Draußen wurde es allmählich wärmer, das bemerkte ich nicht nur, weil ich allmählich mit kurzen Shirts aus dem Krankenhaus in Richtung Park gehen konnte, sondern auch, weil die Röcke bei Ioana von Tag zu Tag kürzer wurden. Bogdan ließ sich momentan selten blicken, er hatte Stress mit seiner 'Alten', die ihm nach seiner Sauftour zum Geburtstag eine ordentlich Szene gemacht hatte und dass er mehr Zeit mit mir verbrachte, als mit ihr. Inszenierte Eifersucht war meine Meinung dazu. Doch es sollte mich nicht weiter stören, denn ich wusste, dass mir ab der zweiten Woche, wo ich endlich diesen Ort, den ich die letzten fast 7 Monate mein Zuhause nannte, endlich verlassen konnte, die uneingeschränkte Aufmerksamkeit von Bogdan wohl gehören würde, auch dann, weil es an die Planungen für die Riesenparty zu meinem 18. Geburtstag ging. Ich verbrachte die letzten Tagen viel mit Ioana, redeten und ''redeten'' viel miteinander und wussten beide, dass uns nur ein Zufall und unsere gemeinsame Vorliebe für 'running ham', wie wir es nannten uns die Bekanntschaft ermöglichte. Und nein, Runningham war nicht die Nachbarortschaft von Birmingham, sondern unsere nette Umschreibung für die 'Gruppe fülligerer Ladies beim Sport'. Dieser Spruch stammte übrigens von Alexandru, meinem Betreuer, der ein paar mal vorbei schaute, aber ihm graute vor Krankenhäusern. An diesem Abend spürte ich aber, dass Ioana verschlossen wirkte, sie war nicht so locker und leicht drauf wie sonst, es schien sie etwas zu bedrücken.
'An deinem Blick kann man fast denken, dass du wünscht, ich wäre noch ein paar Monate länger hier drinnen,' begann ich spielerisch,
'was ist los mit dir, du solltest dich freuen, ich komme nächste Woche endlich hier raus und rate mal, wer als erstes meine Schlafzimmer sehen darf?' Ioana drehte den Kopf zur Seite, mit dieser Reaktion hatte ich nicht gerechnet. Ich nahm sie in den Arm und fragte sie erneut, blieb aber diesmal Ernst, was sich als schwieriger herausstellte, als ich dachte.

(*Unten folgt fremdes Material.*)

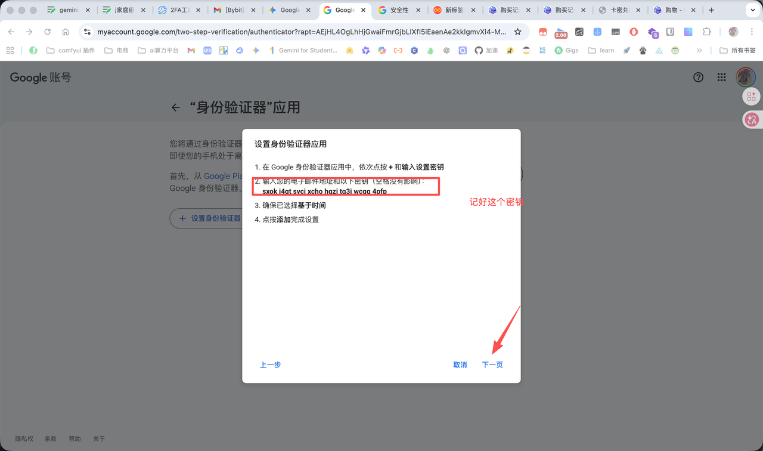Click the 下一页 button in dialog
Image resolution: width=763 pixels, height=451 pixels.
tap(492, 364)
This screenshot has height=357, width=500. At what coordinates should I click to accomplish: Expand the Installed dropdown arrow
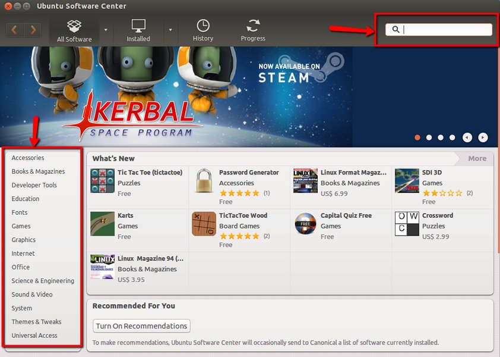170,30
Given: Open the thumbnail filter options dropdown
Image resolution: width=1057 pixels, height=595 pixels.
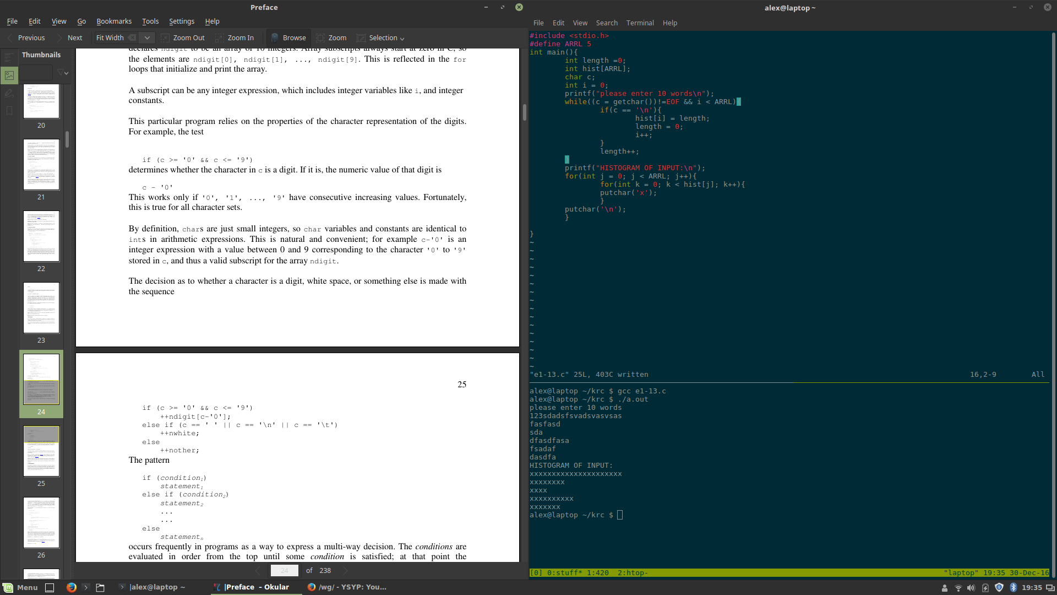Looking at the screenshot, I should pos(63,72).
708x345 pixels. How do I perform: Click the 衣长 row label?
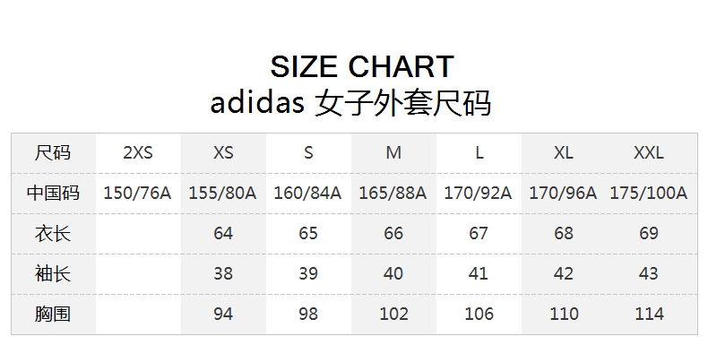click(53, 234)
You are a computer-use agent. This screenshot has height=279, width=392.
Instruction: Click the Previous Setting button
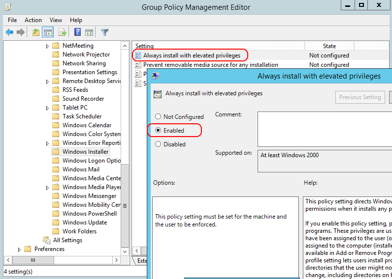(x=360, y=97)
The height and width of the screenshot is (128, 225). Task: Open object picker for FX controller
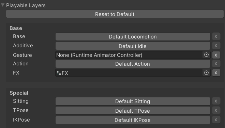click(206, 73)
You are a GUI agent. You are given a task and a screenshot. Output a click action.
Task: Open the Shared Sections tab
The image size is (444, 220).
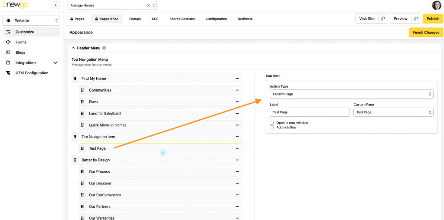pos(182,19)

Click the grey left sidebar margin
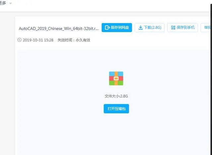point(7,83)
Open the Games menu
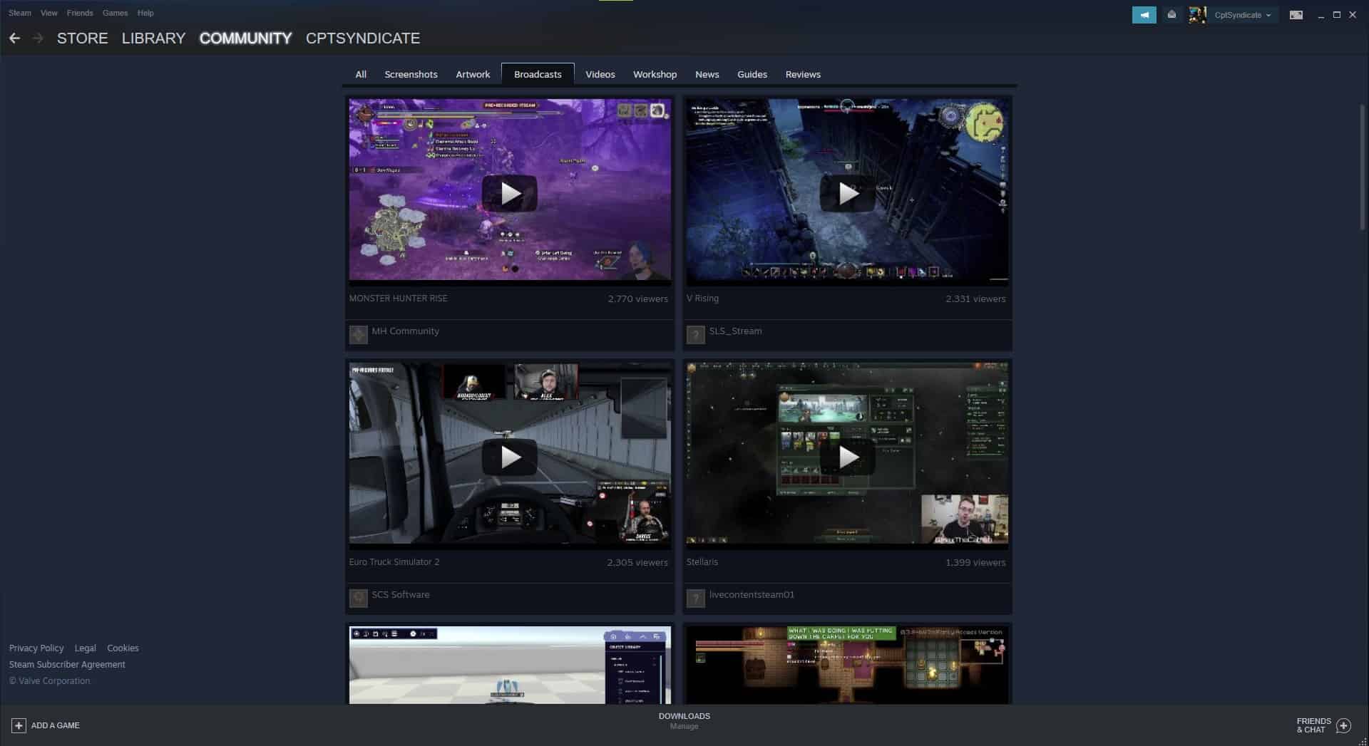Image resolution: width=1369 pixels, height=746 pixels. point(115,13)
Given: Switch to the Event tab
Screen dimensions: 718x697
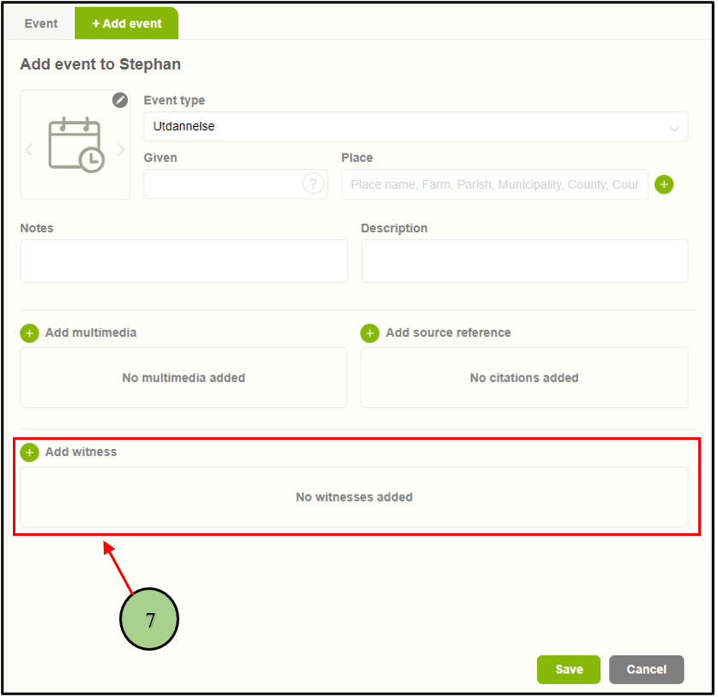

'Sorin, ich..... ich, ich werde Anfang Juli zurück nach Timişoara gehen, meine Mutter ist schwer krank und braucht mich. Bis Juli kümmert sich mein Bruder noch um sie, aber seine Firma hat ihm nur bis dahin Urlaub gegeben!' Ich schluckte, dass sie aus Timişoara ist, hatte ich in unserer bis dahin eher flüchtigen Bekanntschaft, in der wir wenig redeten, nicht gewusst, ich nahm an, sie sei auch aus Bukarest.
'Zu meinem Geburtstag bist du aber schon noch hier, ich möchte, dass du meine Freunde kennen lernst und sie dich!' antwortete ich ihr und war über meine eigenen Worte ziemlich überrascht. Sie nickte und küsste mich sanft. Zumindest die nächsten 3 Wochen wollte ich noch eine schöne Zeit lang haben, ob es darüber hinaus weiter ging, wusste ich nicht, von Fernbeziehungen hielt ich soviel wie von Krankenhausaufenthalten!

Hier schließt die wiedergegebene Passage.